Film ogólnie zajebisty, kilmat itp. ale nie zrozumialem jednej rzeczy {spoiler} dlaczego ten android Roy nie zabil na koncu Ricka?
Roy wiedział, że sam umiera (był tak "zaprogramowany") i to było takie okazanie miłosierdzia "bliźniemu". Sam czuł się jak człowiek.
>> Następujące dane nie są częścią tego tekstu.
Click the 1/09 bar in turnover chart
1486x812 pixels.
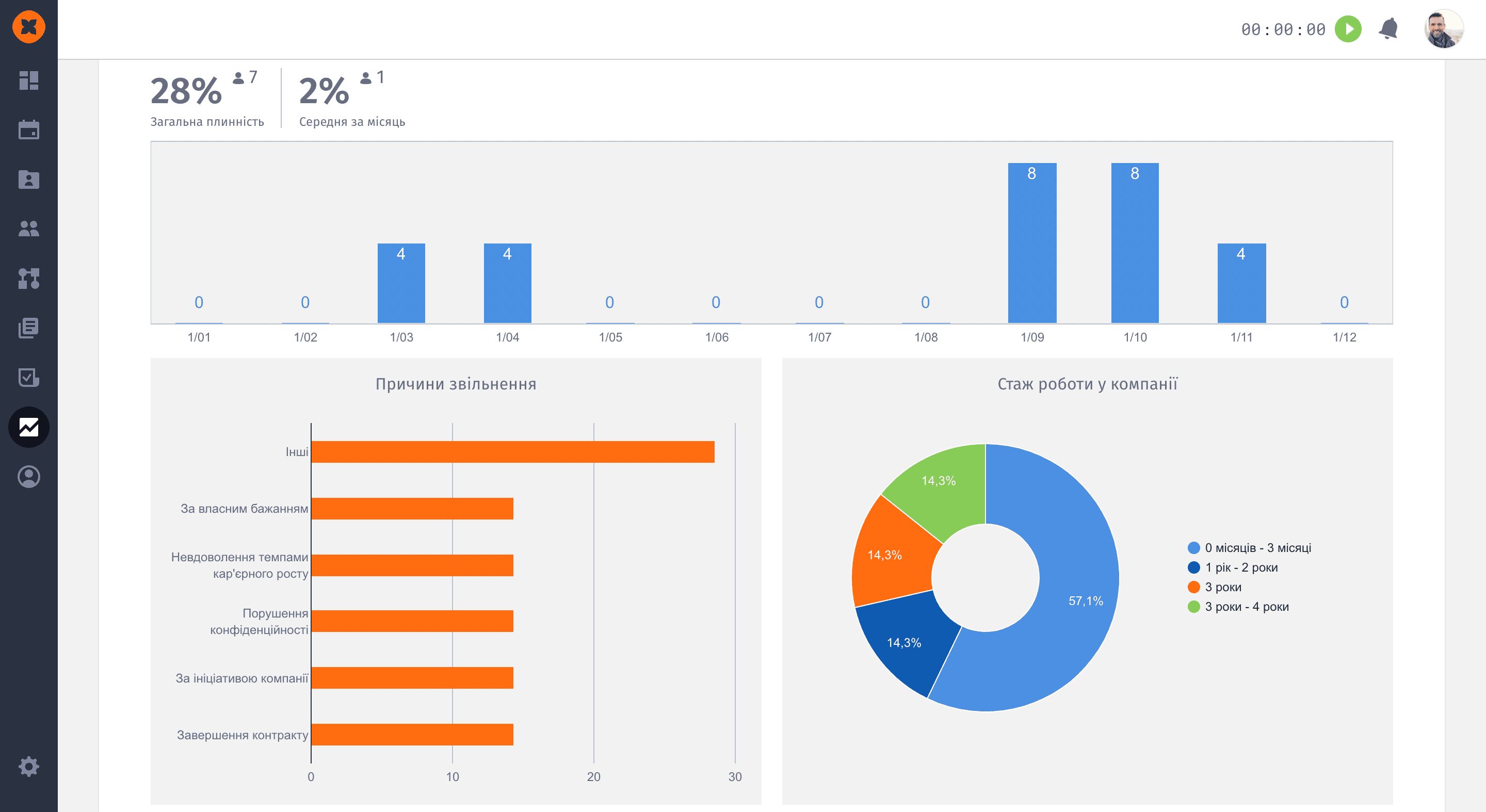tap(1032, 242)
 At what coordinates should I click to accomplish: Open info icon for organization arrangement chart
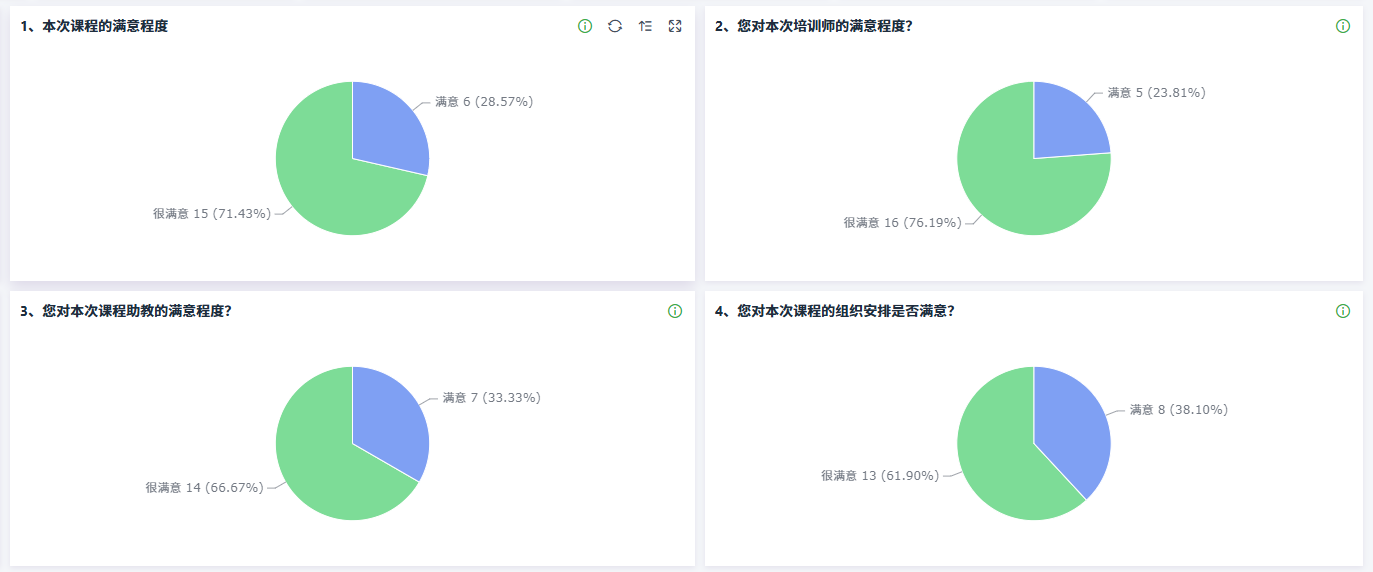1343,311
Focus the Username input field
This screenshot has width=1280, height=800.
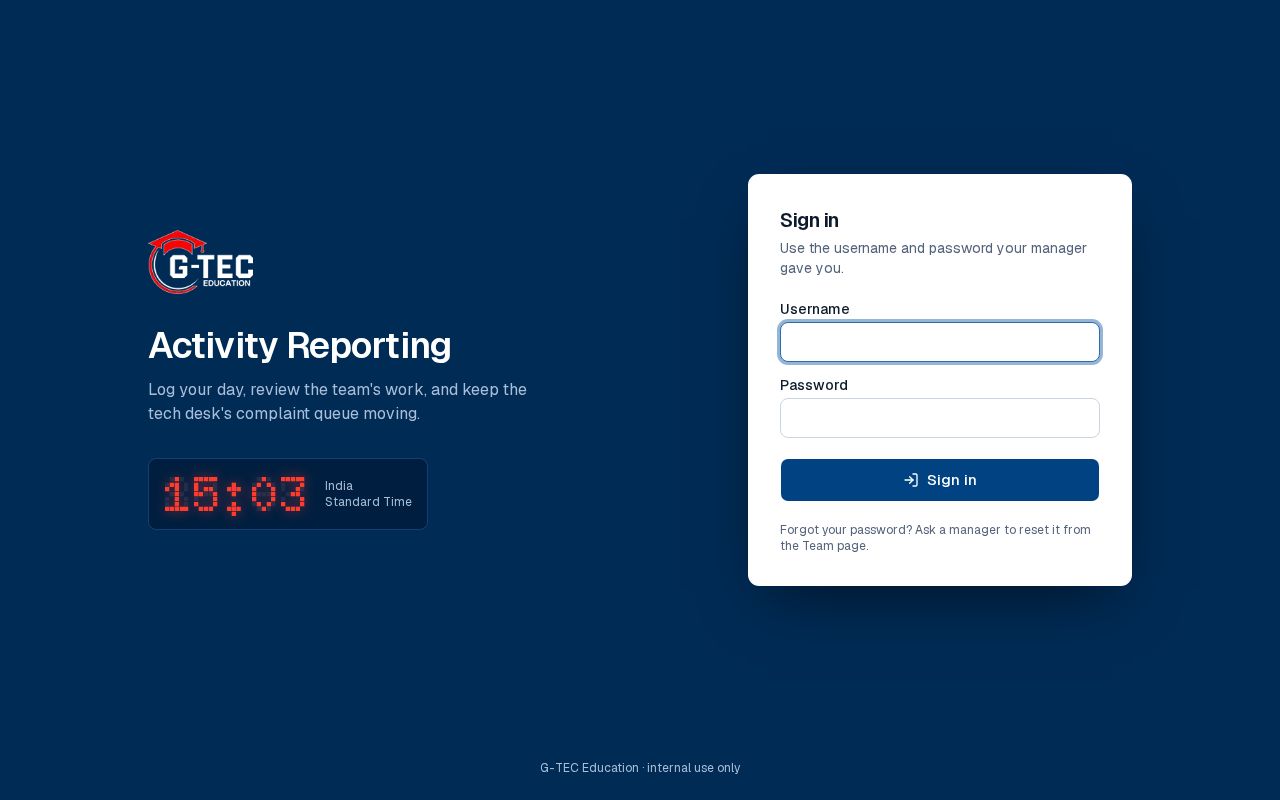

Nie zależało mu na zabiciu, wiedział, że sam chciałby żyć i inni też pragną życia.
Deckard i tak by mu nic nie zrobił, był na łasce Roya w tym momencie.
W sumie co każdy to może inaczej ocenić - ja mam takie "wytłumaczenie".
Piękna scena. "I've seen things, You people wouldn't believe."
Pozdrawiam
tej sceny nie mozna inaczej zrozumieć....... takie było je przesłanie.
Piękna scena j.w.
a może, chciał, żeby ktoś pamiętał jego śmierć ? mógł go zabić i umrzeć, nikt by jego śmierci nie wspominał, android gada o tym, że jego własne wspomnienia umra wraz z nim, co wskazuje na trop wskazany przeze mnie
Zależy od wersji.
W wersji producenckiej - replikant dowodzi tym samym swego... człowieczeństwa
W wersji reżyserskiej - nie.
I to jest ogromna strata dla filmu.
Niestety w wyniku, perfidnej dodajmy sugestii Ridleya, że Deckard nie jest człowiekiem, lecz androidem, a właściwie replikantem (za pomocą snu o jednorożcu i przyniesionego mu do domu origami o kształcie jednorożca sugerującego, że sen został mu wdrukowany) film traci swoje... człowieczeństwo.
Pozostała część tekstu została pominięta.